El prestigioso cardiólogo Valentí Fuster hablaba hace unos meses sobre la importancia de una dieta equilibrada como fórmula para prevenir y mantener lejos del cuerpo de una persona cualquier riesgo de accidente cardiovascular. A cuenta de una pregunta sobre el descenso de las dolencias cardiológicas durante los duros meses del confinamiento, que se prolongaron de marzo a mayo pasados, Fuster enumeraba los factores principales que ayudaban a entender esta circunstancia: un mayor ejercicio físico realizado durante los duros meses en casa para mantenerse en forma, la ausencia de estrés laboral, precisamente, por el parón, y, por último, una dieta mediterránea casera gracias a disponer de mayor tiempo para su elaboración. Bajo estas premisas, parece que la pandemia del coronavirus desatada el pasado mes de marzo ha supuesto un punto de inflexión para muchas personas que han modificado, al menos, su forma de entender la vida y, por ende, han introducido algunos hábitos que se habían perdido por el camino. La vida acelerada que nos invade en el día a día coarta muchos de los hábitos que hace años eran algunos de los signos de identidad de los pueblos. Sin embargo, no podemos incurrir en la tentación de caer en determinadas prácticas que, ratificadas por científicos e investigadores, reducen de forma notable la esperanza de vida.

Precisamente, a principios de este mismo año, poco antes de la llegada de la pandemia, un cuidadoso libro editado por el Ayuntamiento de Riba-roja de Túria certifica que la dieta mediterránea, una de las joyas que enaltecen nuestra cultura y difunde sus excelencias por los cinco continentes, era empleada por los visigodos. Asentados durante años en nuestro territorio por su situación geoestratégica ante otras civilizaciones invasoras, se ha documentado que cultivaban numerosos productos de estas tierras bañadas a su paso por el río Túria. Verduras, legumbres, cereales, frutas, carne de caza, pescados y mariscos conformaban ya algunos de los productos básicos que se deglutían en aquella época. Si trazamos un paralelismo entre aquella época y la actual, coincidiremos en la necesidad de continuar con las buenas costumbres, especialmente las culinarias, como una de las bases sobre las que hay que continuar trazando el camino diario. Y en ese punto las administraciones tenemos mucho que decir, sobre todo desde los ayuntamientos, como uno de los ejes más cercanos y de confianza de los ciudadanos. Además de auspiciar políticas que ayuden al comercio de proximidad de nuestros barrios en la reconstrucción post-pandemia, debemos poner en marcha iniciativas que inciten a volver a nuestros orígenes desde una óptica actualizada y mejorada. Sin nostalgias y sin ningún ápice de rencor.
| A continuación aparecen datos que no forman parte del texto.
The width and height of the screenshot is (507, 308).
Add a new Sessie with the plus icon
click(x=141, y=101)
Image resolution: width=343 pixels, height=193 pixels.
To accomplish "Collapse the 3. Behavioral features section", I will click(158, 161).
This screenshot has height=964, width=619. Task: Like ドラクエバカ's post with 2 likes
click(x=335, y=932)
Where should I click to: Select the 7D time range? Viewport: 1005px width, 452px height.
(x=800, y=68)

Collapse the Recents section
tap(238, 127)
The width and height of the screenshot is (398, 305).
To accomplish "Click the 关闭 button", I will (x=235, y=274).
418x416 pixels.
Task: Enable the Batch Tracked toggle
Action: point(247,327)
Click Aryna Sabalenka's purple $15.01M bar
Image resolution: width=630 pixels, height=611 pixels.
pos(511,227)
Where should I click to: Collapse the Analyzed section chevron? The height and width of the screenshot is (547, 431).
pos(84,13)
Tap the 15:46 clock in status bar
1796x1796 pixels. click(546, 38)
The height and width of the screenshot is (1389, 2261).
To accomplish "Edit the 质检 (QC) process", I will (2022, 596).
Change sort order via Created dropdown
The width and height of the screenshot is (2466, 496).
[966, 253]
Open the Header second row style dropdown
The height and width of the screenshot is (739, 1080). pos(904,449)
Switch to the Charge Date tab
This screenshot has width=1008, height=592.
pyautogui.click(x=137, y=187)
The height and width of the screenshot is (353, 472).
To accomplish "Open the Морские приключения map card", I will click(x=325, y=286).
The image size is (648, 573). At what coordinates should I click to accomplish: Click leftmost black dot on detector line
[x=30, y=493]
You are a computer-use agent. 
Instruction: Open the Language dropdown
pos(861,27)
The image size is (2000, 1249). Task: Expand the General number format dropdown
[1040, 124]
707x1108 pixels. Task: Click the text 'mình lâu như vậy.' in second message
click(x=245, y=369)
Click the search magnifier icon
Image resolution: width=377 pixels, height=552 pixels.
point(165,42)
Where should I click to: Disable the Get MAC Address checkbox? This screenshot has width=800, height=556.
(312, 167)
Por ello, hace poco hemos puesto en marcha una iniciativa municipal que pretende poner en valor la huerta tradicional de las riberas del río Túria, precisamente, aquella que los visigodos y el resto de civilizaciones que pasaron por aquí tuvieron como una de las fuentes para abastecerse de comida y, por tanto, de su alimentación. Un estudio de dinamización agraria permitirá cultivar las huertas que rodean el Parc Natural del Túria, ya que actualmente sólo el 33,16 % está en funcionamiento, con los cítricos como principal producto. El objetivo es diversificar la producción a través de acciones realistas con la sociedad y la época en la que nos adentramos y potenciar las antiguas formas de producción que tan buen resultado han dado a nuestros padres y abuelos. Es la mejor forma de continuar con las políticas de gestión ambiental y con la economía circular a la que esta pandemia nos obliga a recurrir, no solo por una cuestión de mera supervivencia, sino también de compromiso con nuestro entorno natural. Las administraciones locales, los ayuntamientos, debemos ser el ariete a partir del cual generemos las respuestas al terremoto económico y social del coronavirus.